El presidente Iván Duque, a lo largo de un mes de alzamiento juvenil y popular: ha salido a defender el poder instituido, a defender privilegios, a intimidar a quienes ya no aguantan más engaños ni más violencia oficial, a quienes se cansaron de ver robados, a quienes las promesas oficiales ya no les generan expectativa alguna, a quienes sueñan con un presente y un futuro mejor.
La reacción de Duque es una reacción cargada de terror, síntesis del autoritarismo que desde décadas atrás marca al régimen colombiano y no sólo al actual gobierno.
Pero esta reacción del establishment es insuficiente para contener la decisiva acción de una nueva generación que no quiere vivir como lo padecieron quienes le antecedieron, que ha enfrentado por semanas el demencial ataque de policías y soldados, que pretende atemorizarles por medio del despliegue de una guerra química, de operaciones de civiles armados incluso con fusiles, disparos de balas de goma y municiones letales.
El distanciamiento entre el gobierno de Duque y la realidad ha sido claro desde el comienzo de su mandato, pero se ha acentuado con las protestas. Como resultado, la defensa de privilegios va dejando a su paso decenas de asesinados, heridos, desaparecidos, prisioneros, amenazados, mujeres violadas.
La realidad muestra que, en el último año, 3,6 millones de personas ingresaron a la condición de pobreza y 2,78 millones a la condición de pobreza extrema en Colombia. En 2020, 42,5% de la población vivía en condiciones de pobreza. Hoy, en total, son más de 21 millones de personas las que subsisten con menos del equivalente a 88 dólares y siete millones y medios de colombianos viven con menos de 40 dólares al mes.
El malestar social ante el gobierno ultraderechista permaneció soterrado más de un año por el confinamiento ante la pandemia, pero el intento de pasar una reforma fiscal regresiva en el punto más álgido de la emergencia sanitaria detonó una serie de movilizaciones y estallidos sociales en amplias zonas del país.

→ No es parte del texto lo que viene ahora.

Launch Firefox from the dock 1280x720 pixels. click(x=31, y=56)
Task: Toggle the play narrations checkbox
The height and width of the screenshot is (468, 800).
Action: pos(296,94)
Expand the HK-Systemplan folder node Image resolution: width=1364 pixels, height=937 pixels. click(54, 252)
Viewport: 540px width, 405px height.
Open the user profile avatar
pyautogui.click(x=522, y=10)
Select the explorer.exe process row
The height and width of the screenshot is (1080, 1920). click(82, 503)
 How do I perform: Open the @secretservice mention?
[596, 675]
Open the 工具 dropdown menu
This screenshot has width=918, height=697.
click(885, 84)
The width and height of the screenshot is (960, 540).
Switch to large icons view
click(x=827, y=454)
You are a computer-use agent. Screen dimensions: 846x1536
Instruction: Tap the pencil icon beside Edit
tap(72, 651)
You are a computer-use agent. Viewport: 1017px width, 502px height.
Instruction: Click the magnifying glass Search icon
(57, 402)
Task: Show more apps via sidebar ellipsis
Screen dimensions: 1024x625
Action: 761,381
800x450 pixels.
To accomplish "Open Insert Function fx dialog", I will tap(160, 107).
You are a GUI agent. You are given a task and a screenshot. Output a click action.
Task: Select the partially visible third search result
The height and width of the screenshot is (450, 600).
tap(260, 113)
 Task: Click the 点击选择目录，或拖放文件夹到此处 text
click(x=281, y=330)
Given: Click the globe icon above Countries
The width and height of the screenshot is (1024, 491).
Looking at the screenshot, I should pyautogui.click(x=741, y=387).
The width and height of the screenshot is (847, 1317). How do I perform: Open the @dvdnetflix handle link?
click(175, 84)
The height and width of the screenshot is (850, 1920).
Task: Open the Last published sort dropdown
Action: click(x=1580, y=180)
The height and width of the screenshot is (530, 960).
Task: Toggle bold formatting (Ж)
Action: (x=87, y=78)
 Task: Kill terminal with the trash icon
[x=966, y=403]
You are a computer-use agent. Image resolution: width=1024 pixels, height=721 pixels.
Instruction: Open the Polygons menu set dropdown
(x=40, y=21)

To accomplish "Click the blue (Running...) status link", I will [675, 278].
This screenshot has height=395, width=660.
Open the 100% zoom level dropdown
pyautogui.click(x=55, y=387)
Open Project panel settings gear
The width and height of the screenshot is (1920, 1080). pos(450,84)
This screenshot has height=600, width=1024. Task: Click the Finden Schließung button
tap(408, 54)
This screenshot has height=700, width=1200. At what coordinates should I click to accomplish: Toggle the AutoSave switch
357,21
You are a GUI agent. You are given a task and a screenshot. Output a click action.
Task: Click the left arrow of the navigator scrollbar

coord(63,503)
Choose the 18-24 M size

La brutal represión desatada por el gobierno de Duque dejó un saldo de cientos de muertos, un número indeterminado de heridos y centenares de desaparecidos. El hartazgo social es tan intenso que los embates policiales y militares no han hecho sino reafirmar la convicción de los jóvenes de la necesidad de un cambio profundo en la conducción institucional.
El carácter multitudinario de la respuesta social lo obligó a retirar su iniciativa de reforma fiscal y forzó la renuncia del ex ministro de Hacienda, pero en el mismo mes impulsó una reforma –también naufragada– en materia de salud, para la entrega definitiva de los servicios médicos a grupos privados.
Duque parece hacer una doble apuesta: ganar tiempo en espera de que el movimiento social se desgaste, ya sea por divisiones internas o por agotamiento; mientras que el relato de un orden asediado por (jóvenes) vándalos apunta a exacerbar las fobias de la clase alta y media alta colombianas, caracterizadas por su apoyo a salidas autoritarias y un odio primitivo a cualquier expresión progresista.
Este camino elegido por el gobierno es irresponsable y peligroso, pues obliga a los ciudadanos a mantenerse en las calles cuando el país pasa por la etapa de mayor propagación del coronavirus, mientras abre las puertas para el retorno de las bandas paramilitares genocidas respaldadas por el expresidente Álvaro Uribe, mentor, precisamente, de Duque. Tampoco ofrece garantía de desactivar un conflicto que mantiene paralizada la economía colombiana.
Ante la evidencia inapelable de que más de tres cuartas partes de los colombianos repudian sus políticas, Duque duda en rectificar y reorientar su gobierno en concordancia con la voluntad ciudadana. Su actitud no sólo es una afrenta a la democracia sino también una carta blanca para la matanza de jóvenes y una invitación al desastre.